Find each line in the listing below that contains the word "should", counting a match only when the capitalization is identical, and copy every such line.

------ Given records

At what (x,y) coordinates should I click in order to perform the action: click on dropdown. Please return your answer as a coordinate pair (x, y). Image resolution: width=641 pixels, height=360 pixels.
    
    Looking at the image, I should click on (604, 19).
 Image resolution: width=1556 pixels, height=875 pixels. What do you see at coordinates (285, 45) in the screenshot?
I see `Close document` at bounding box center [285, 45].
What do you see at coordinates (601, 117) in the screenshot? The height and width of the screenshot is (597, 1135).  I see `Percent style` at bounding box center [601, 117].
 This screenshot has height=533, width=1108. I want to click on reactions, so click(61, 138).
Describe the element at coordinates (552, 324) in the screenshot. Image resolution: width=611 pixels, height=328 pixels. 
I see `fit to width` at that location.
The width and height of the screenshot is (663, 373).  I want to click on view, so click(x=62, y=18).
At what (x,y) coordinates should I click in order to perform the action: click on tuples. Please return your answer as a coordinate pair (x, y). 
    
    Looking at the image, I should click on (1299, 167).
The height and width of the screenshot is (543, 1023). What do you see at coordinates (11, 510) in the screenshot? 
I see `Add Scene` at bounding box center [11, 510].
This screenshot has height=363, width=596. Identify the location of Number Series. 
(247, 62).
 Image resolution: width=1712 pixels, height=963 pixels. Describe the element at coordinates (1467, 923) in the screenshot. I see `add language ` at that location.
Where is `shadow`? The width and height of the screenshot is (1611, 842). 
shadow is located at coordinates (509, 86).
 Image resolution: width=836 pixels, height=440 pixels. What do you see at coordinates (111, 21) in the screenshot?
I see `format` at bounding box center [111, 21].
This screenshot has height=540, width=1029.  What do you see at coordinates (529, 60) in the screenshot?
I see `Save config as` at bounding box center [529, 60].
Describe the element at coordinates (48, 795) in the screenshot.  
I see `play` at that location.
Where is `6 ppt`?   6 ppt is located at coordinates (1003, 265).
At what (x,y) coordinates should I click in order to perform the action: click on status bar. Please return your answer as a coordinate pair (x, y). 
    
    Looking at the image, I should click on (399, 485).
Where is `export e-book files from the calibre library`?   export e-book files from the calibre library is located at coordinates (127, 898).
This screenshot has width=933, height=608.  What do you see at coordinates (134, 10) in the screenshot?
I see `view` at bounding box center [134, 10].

------------

* _Output below_
At what (x,y) coordinates should I click in order to perform the action: click on dropdown. Please return your answer as a coordinate pair (x, y). Image resolution: width=641 pixels, height=360 pixels.
    Looking at the image, I should click on (604, 19).
At what (x,y) coordinates should I click in order to perform the action: click on tuples. Please return your answer as a coordinate pair (x, y). 
    Looking at the image, I should click on (1299, 167).
At what (x,y) coordinates should I click in order to perform the action: click on status bar. Please return your answer as a coordinate pair (x, y). 
    Looking at the image, I should click on (399, 485).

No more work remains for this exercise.